● What needs to be done
Run through the data and copy out every line that mentions the word "click".

● Information given
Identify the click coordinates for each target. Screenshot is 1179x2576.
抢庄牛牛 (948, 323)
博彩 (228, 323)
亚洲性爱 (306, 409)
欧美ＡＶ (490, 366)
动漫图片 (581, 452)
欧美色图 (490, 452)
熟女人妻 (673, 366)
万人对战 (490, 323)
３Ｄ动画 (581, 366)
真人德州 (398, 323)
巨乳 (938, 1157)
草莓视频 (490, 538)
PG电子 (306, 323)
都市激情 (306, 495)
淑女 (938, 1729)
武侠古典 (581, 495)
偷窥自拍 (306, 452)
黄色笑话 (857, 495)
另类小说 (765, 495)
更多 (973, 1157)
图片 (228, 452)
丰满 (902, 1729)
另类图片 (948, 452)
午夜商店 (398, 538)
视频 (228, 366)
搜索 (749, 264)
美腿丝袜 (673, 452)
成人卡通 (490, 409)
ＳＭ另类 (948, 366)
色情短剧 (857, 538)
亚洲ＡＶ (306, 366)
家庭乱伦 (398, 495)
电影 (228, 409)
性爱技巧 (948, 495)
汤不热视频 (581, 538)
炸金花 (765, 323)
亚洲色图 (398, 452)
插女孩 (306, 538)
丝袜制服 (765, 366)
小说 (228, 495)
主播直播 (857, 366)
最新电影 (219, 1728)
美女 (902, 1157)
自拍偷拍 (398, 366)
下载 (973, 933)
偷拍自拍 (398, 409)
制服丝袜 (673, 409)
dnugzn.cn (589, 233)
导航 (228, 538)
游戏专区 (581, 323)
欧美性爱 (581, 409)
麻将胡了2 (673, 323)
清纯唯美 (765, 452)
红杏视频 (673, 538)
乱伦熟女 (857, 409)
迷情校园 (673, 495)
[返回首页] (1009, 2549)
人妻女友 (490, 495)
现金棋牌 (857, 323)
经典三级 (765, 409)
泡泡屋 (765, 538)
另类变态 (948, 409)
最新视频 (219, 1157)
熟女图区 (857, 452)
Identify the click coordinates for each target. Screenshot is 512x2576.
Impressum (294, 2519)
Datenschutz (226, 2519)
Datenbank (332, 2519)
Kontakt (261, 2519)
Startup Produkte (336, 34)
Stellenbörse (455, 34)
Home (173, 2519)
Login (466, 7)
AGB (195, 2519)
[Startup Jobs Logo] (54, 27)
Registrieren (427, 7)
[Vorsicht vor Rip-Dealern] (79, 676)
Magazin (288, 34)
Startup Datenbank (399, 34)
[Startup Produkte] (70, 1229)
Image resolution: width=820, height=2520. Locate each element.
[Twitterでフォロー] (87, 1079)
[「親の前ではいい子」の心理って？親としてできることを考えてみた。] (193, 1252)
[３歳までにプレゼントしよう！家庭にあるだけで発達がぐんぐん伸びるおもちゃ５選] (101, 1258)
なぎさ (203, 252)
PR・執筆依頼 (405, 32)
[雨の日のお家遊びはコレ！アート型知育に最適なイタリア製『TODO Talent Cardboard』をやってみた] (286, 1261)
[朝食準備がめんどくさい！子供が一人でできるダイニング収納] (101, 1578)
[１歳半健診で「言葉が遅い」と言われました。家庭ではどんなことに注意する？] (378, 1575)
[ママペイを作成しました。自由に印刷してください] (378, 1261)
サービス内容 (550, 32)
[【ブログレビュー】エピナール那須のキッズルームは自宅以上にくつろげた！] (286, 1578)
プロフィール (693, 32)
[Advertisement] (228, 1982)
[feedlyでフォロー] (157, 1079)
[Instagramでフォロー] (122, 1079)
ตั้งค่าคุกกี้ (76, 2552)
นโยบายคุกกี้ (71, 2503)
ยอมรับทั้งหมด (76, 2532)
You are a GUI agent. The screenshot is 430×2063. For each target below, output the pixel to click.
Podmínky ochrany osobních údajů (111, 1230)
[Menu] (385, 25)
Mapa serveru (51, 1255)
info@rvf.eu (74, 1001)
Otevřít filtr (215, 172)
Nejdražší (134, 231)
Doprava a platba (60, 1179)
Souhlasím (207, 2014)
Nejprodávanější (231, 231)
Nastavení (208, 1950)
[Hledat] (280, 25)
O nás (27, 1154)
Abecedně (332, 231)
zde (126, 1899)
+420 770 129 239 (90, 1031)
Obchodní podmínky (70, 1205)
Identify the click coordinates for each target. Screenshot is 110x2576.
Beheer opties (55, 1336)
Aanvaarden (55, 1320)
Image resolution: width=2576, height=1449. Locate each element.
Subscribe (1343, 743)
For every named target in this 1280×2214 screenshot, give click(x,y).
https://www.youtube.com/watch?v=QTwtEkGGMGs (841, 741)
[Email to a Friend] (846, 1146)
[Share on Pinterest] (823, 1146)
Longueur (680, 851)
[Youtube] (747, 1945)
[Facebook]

● Written solution
Identify the click coordinates for each target. Screenshot is 1179x2576.
Identify the click coordinates for each target. Screenshot is 512x2576.
You are a GUI agent. The screenshot is 430×2063. For each target below, output the pixel to click.
Identify the click coordinates for each target. Screenshot is 110x2576.
For every named target in this 1280×2214 screenshot, give click(x,y).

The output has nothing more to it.